Recombination within the core genome

To assess the impact of homologous recombination on the meningococcal core genome we used the annotated (draft) genome sequences of seven strains from the sample population (Table 1). We analyzed a subset comprising 1092 of the 1139 core genes identified via mCGH that were also present and annotated in the seven (draft) genomes, and we found that 459 core genes (39.6%) have detectable signs of recombination using the pairwise homoplasy index Φw [38] (Table S5). In line with their supporting role in DNA uptake and recombination in neisserial species, significantly more core genes with DUSs than core genes lacking DUSs showed signs of recombination (OR = 1.70, CI0.95 = [1.22, 2.37], p = 0.0011, Fisher's exact test), and compared to the accessory genome the meningococcal core genome is enriched for DUS containing genes (OR = 1.93, CI0.95 = [1.34, 2.81], p<0.001, Fisher's exact test).

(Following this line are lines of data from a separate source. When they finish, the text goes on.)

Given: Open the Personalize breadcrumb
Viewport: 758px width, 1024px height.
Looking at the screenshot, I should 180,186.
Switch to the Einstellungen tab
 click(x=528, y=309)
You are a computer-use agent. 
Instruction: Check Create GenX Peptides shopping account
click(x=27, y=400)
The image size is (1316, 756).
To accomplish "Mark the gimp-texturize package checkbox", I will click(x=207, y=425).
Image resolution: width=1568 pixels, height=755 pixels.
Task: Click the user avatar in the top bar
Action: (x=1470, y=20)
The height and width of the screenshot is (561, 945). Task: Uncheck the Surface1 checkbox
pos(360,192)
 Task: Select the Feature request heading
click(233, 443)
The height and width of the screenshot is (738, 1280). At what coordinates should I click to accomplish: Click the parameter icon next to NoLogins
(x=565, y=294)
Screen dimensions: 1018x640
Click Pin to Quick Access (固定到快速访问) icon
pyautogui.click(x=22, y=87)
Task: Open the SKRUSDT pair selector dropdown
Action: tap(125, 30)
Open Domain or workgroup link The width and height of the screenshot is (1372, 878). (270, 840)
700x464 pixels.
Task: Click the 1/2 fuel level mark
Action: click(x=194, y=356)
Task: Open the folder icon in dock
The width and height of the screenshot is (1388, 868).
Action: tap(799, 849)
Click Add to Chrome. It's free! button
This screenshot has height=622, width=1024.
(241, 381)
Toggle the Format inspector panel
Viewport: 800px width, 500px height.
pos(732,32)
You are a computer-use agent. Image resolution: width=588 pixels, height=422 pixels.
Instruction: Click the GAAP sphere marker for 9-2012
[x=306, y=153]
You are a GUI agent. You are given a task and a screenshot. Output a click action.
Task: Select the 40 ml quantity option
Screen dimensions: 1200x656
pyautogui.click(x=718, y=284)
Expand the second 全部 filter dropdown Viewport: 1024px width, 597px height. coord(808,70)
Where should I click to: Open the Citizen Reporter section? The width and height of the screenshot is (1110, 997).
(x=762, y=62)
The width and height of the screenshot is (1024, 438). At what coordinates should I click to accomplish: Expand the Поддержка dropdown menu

Remarkably, the distribution of core genes with and without signs of recombination among the different functional classes according to the COG classification scheme is significantly different (p<0.001, χ2 test). The recombining core genes are enriched for metabolic functions (p<0.01, Fisher's exact test) and accordingly are more often located in the cytoplasm (p<0.001, Fisher's exact test). Almost all metabolic pathways are affected by recombination, including the major pathways for energy conversion. These include enzymes involved in five of the seven steps required for the conversion of α-D-Glucose-6-phosphate (α-D-Glu-6-P) into phosphoenolpyruvate in gluconeogenesis/glycolysis, four of the ten enzymes of the citric acid cycle (TCA), all enzymes involved in the conversion of α-D-Glu-6-P into D-Glycerinaldehyde-3-phosphate via the pentose phosphate pathway, and seven of the 14 subunits of the NADH dehydrogenase. Likewise, also numerous genes involved in replication, recombination and repair of DNA showed signs for recombination. In particular, recombination in genes which are involved in homologous recombination such as recA and recD might feedback on the ability of the respective strain to properly incorporate foreign DNA which might in turn also affect the strains' genetic stability and evolvability. Table 3 gives further examples of putatively recombining core genes that are involved in basic biological processes.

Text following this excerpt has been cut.